Goal of the exercise
What you produce should match the records exactly, line for line.
....
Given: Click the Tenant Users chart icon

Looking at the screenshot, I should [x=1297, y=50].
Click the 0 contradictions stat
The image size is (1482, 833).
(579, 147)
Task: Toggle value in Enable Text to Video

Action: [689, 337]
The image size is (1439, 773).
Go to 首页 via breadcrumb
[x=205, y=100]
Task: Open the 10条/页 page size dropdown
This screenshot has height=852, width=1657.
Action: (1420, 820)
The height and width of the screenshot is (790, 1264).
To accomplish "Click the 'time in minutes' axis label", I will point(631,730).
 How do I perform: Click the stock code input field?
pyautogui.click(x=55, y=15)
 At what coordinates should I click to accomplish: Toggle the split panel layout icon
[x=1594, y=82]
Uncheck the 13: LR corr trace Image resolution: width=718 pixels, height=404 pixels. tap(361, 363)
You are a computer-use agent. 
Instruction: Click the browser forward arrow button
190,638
....
Solution for this exercise
Given: Click the Tenant Users chart icon

Looking at the screenshot, I should [x=1297, y=50].
Click the 0 contradictions stat
The image size is (1482, 833).
(579, 147)
Task: Toggle value in Enable Text to Video

Action: [689, 337]
The image size is (1439, 773).
Go to 首页 via breadcrumb
[x=205, y=100]
Task: Open the 10条/页 page size dropdown
This screenshot has height=852, width=1657.
Action: (1420, 820)
The height and width of the screenshot is (790, 1264).
To accomplish "Click the 'time in minutes' axis label", I will point(631,730).
 How do I perform: Click the stock code input field?
pyautogui.click(x=55, y=15)
 At what coordinates should I click to accomplish: Toggle the split panel layout icon
[x=1594, y=82]
Uncheck the 13: LR corr trace Image resolution: width=718 pixels, height=404 pixels. tap(361, 363)
You are a computer-use agent. 
Instruction: Click the browser forward arrow button
190,638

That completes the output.